## Problem statement
The required output is the stretch from the line containing "Where should I click to: Choose" through the line containing "Task: Click the VirtualBox window menu icon" in the records below, unaltered and with no pictures.

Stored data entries
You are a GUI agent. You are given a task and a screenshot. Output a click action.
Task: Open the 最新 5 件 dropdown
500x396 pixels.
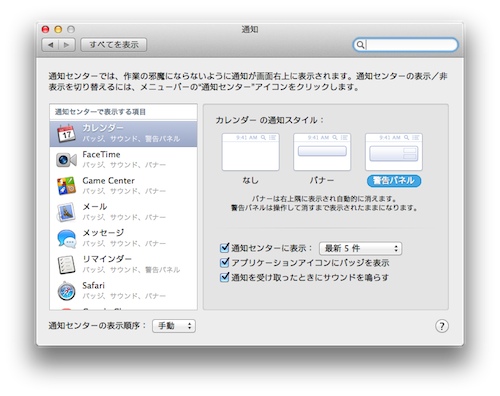pos(360,248)
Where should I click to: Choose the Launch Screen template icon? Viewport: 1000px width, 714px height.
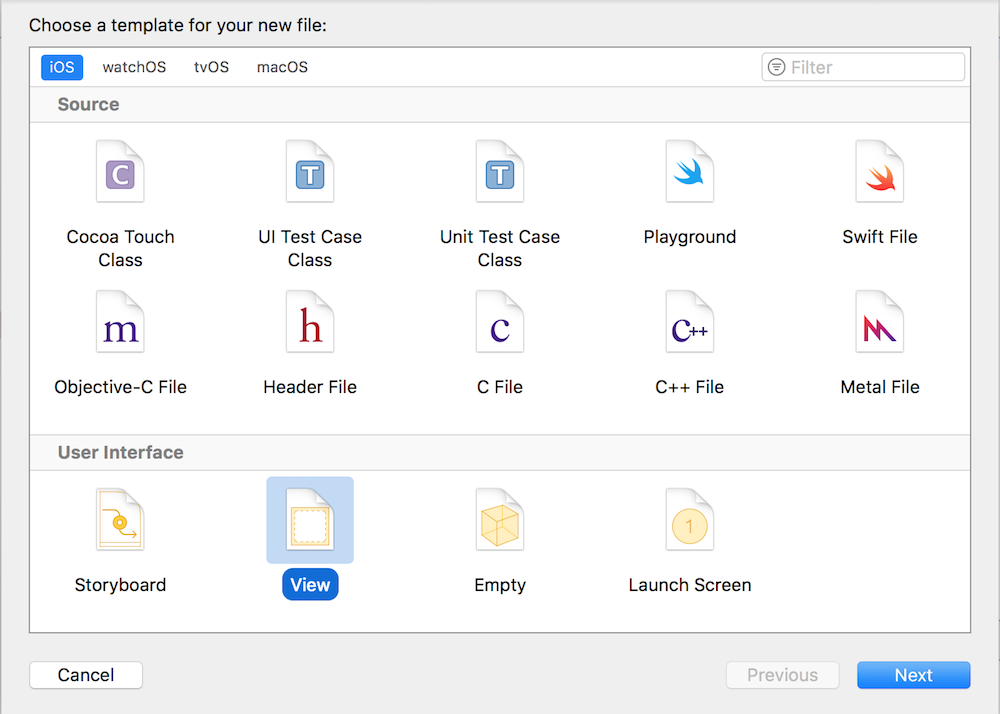[x=690, y=523]
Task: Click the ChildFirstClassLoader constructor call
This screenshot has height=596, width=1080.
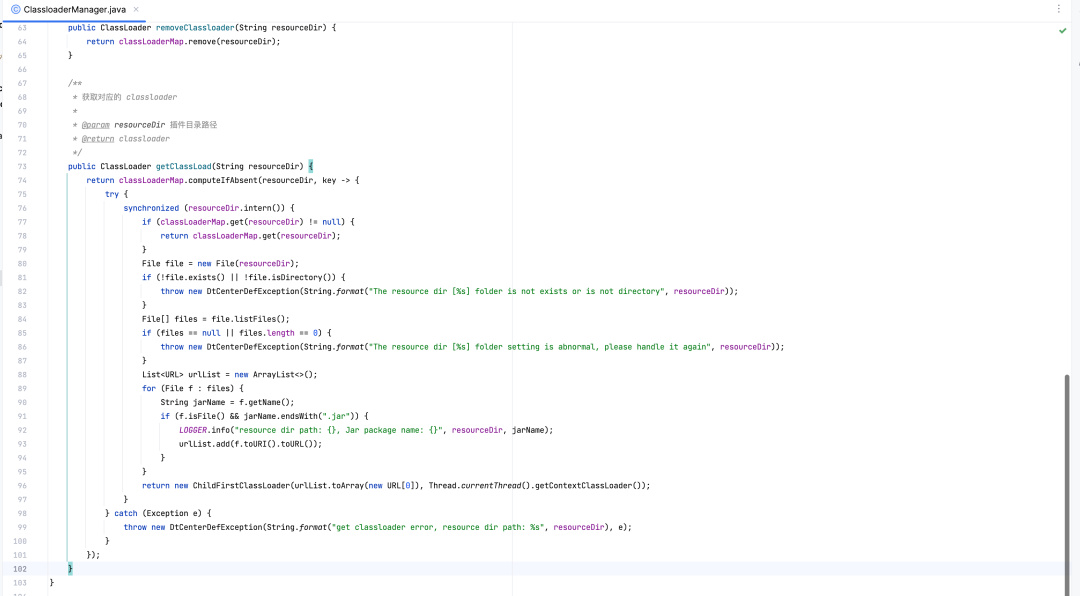Action: 240,485
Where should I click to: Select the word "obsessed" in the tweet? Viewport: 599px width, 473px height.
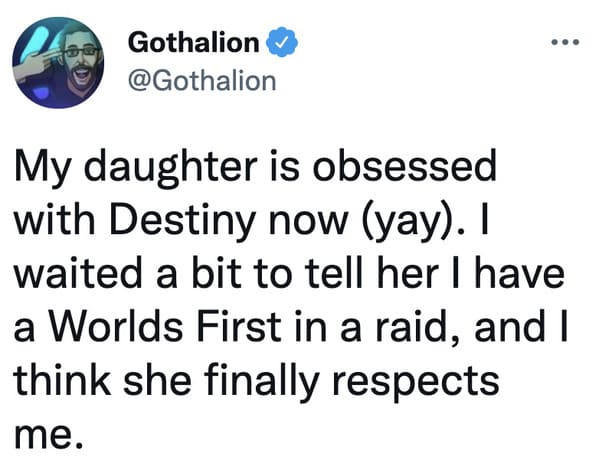tap(404, 167)
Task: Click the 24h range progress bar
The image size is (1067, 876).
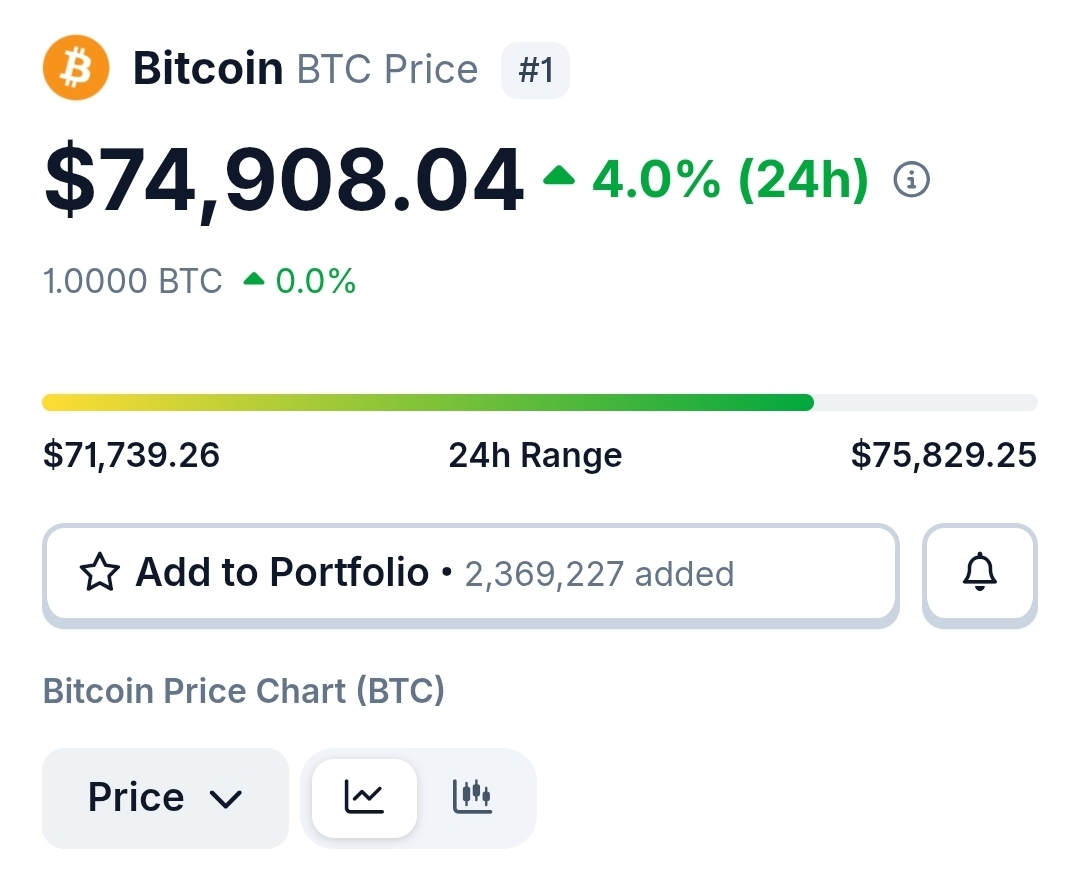Action: click(539, 402)
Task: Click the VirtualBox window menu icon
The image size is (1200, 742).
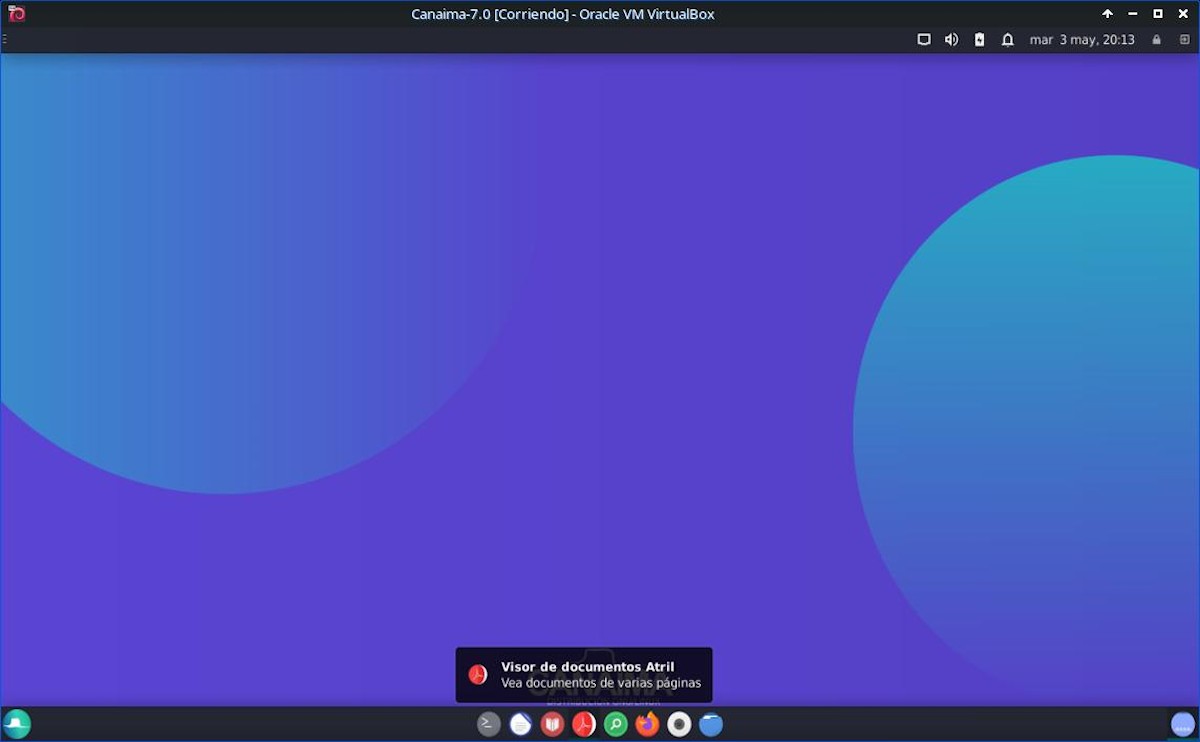Action: tap(16, 14)
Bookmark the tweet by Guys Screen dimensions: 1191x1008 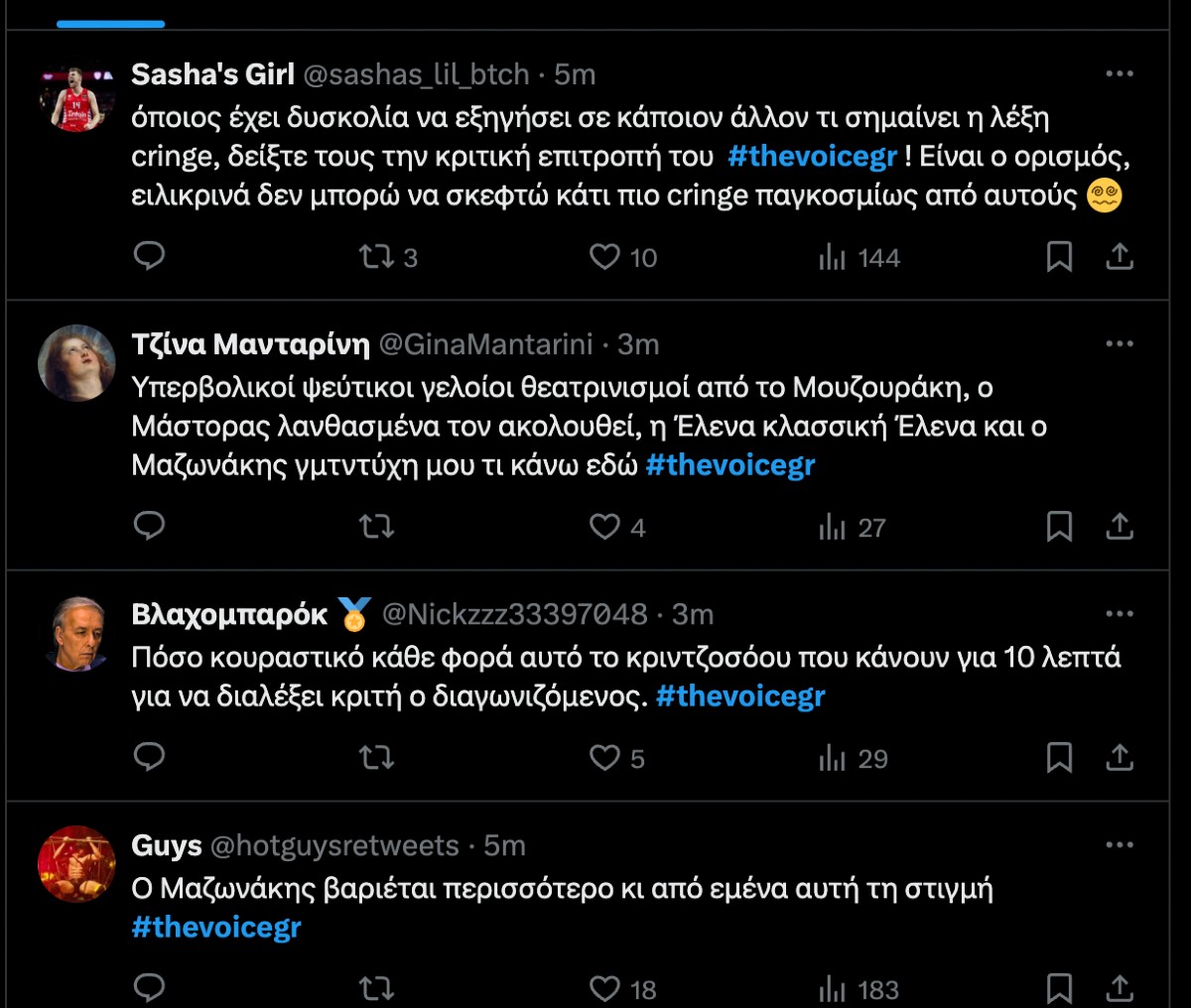[x=1061, y=988]
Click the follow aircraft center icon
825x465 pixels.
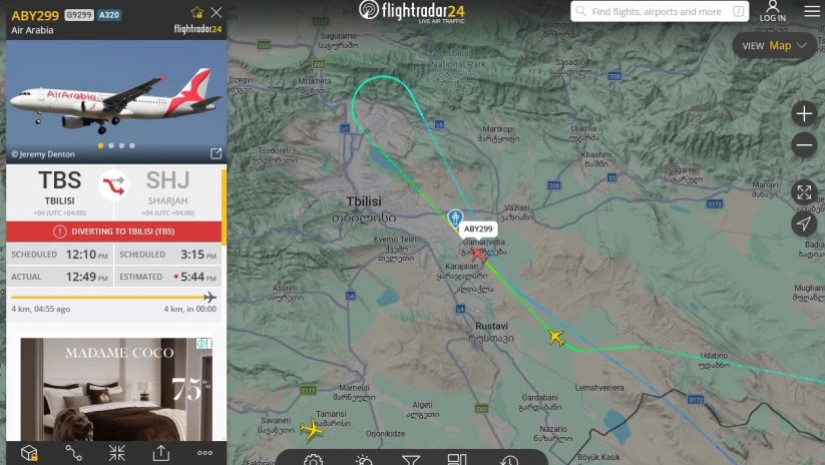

## Output below
Where should I click to: Choose the Launch Screen template icon? Viewport: 1000px width, 714px height.
[x=690, y=523]
Task: Click the ChildFirstClassLoader constructor call
This screenshot has height=596, width=1080.
Action: 240,485
Where should I click to: Select the word "obsessed" in the tweet? Viewport: 599px width, 473px height.
tap(404, 167)
Task: Click the 24h range progress bar
The image size is (1067, 876).
Action: click(539, 402)
Task: Click the VirtualBox window menu icon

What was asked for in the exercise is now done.